Was sitting at a stoplight earlier today. Kid in a 2nd-gen Eclipse with a ridiculously giant Cessnas-are-jealous wing, racing stripes, body kit, fart-can exhaust, and crappy HID conversion kit revved up behind me one lane over, getting ready to turn onto a 55mph highway. He hit the brakes for the light, and his passenger front wheel collapsed. Broken ball joint.
When the wheel folded up, his car slammed down on the body kit, tearing the side skirt off the car, beating hell out of his bumper, and it looked like the fender got munched as well, though as bad as the rest of the car looked, that might have already been there. So now he gets to repair his ball joint and has expensive body repairs to do as well, plus whatever other damage the collapse might have done that I couldn’t see.
If I had to guess, he spent all his money on the dopey cosmetic “upgrades” and neglected basic maintenance. He’s lucky it let go at a stoplight when he was doing around 5mph. 30 seconds later he’d have been going 55 heading for another stoplight - that would have been fun.
Keep up on your maintenance and inspections, folks!
“Sealed For Life” ball joints and tie-rod ends…I wonder whose life they are talking about…Also, you look at some of these parts, they look like they belong inside a retractable ball-point pen, not the front end of a car…
Whenever I see a car “customized” with every crappy aftermarket body part from aisle 9 at Pep Boys, I wonder…How much maintenance has he skipped in order to pay for those ridiculous-looking add-ons?
Good post.

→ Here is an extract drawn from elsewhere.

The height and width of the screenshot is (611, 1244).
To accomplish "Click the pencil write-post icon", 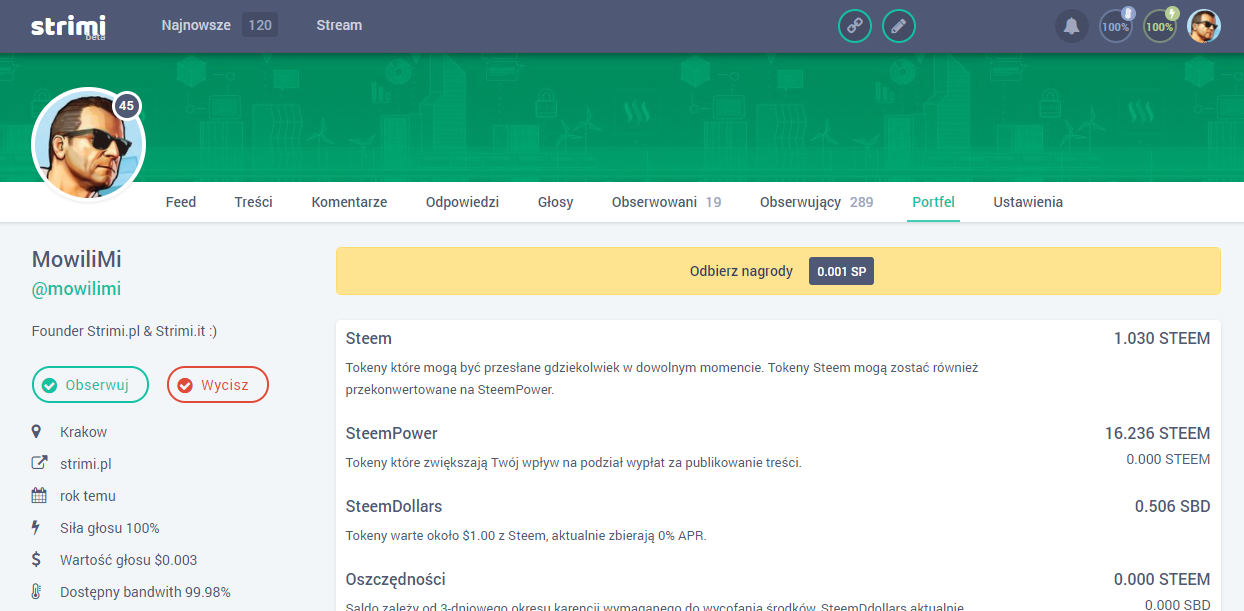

It’s relevant to everyone who does the “obvious” but neglects the rest. I bet this kid changed his oil, Regularly, perhaps every 2500 miles. But, routine inspections of those little mundane components are life savers.
I find myself wondering of he also “slammed” the car. Many kids make unsafe modifications to the suspension to get the car as close to the ground as possible. They don’t understand that if you remove the ability of the suspension to absorb bumps, you overstress things like ball joints.
Mostly I will assume some carelessness on the part of the kid. But who really knows? Maybe he just replaced the ball joints and the part was defective (and probably cheap). The quality of today’s replacement parts gets more and more questionable all of the time IMHO.
The last time I saw this, by the way, was a rather ironic situation. It was actually similar - a vehicle in a left turn lane with the passenger side sitting down on the folder under tire. What made it ironic is that it was an auto parts store delivery vehicle.
The root cause could be anything. I just see so many of these types of modifications that I get the willies every time I see a rice-burner with a body kit. I almost EXPECT to see a wheel come off.
I had always thought that today’s hopped up cars, especially the asians, were safer than the street rods my friends cruised around in back in the 60’s & 70’s. A 73 Nova for example, with leaf springs & 4 wheel drum brakes.
They are unless they’re improperly modified… which they very often are by kids.
Braking systems, passive restraints, energy absorption and cabin protection, all are far, far better than they were on '60s and '70s cars. But if you add a spacer behind the wheel to increase track, cut a few coils out of the spring, and put wider, heavier tires on a car designed for sporty economy, like a Civic or Mitsu, you stand a real good chance of overloading the ball joint. They’re designed for the suspension to absorb bumps, not the ball joints. Add a pothole and you have the makings of a disaster.
To go along with MB’s suggestion of the car being “slammed”, either from hillybilly engineering, or from pre-made lowering kits, there was a trend not too long ago where the wheels were cambered rather nastily; making the car ride on the inner sidewall of the tires
Well I and many others here live though the 60’s and up era cars, We made it this far, with bad mods, but do not have a risk of hearing loss due to high db woomp thump piss off the neighborhood stereos!
The one in your picture also has what I call “Hot Wheels”, where the rims are way too wide for the tires. This thing is unsafe.
Scary. Really, really scary.
About 30 years ago my psychologist neighbor and I were musing about how it seemed that folks that didn’t take very good care of their kids were having five or more while those that did care for their kids were one or two. The results seem to have come to fruition.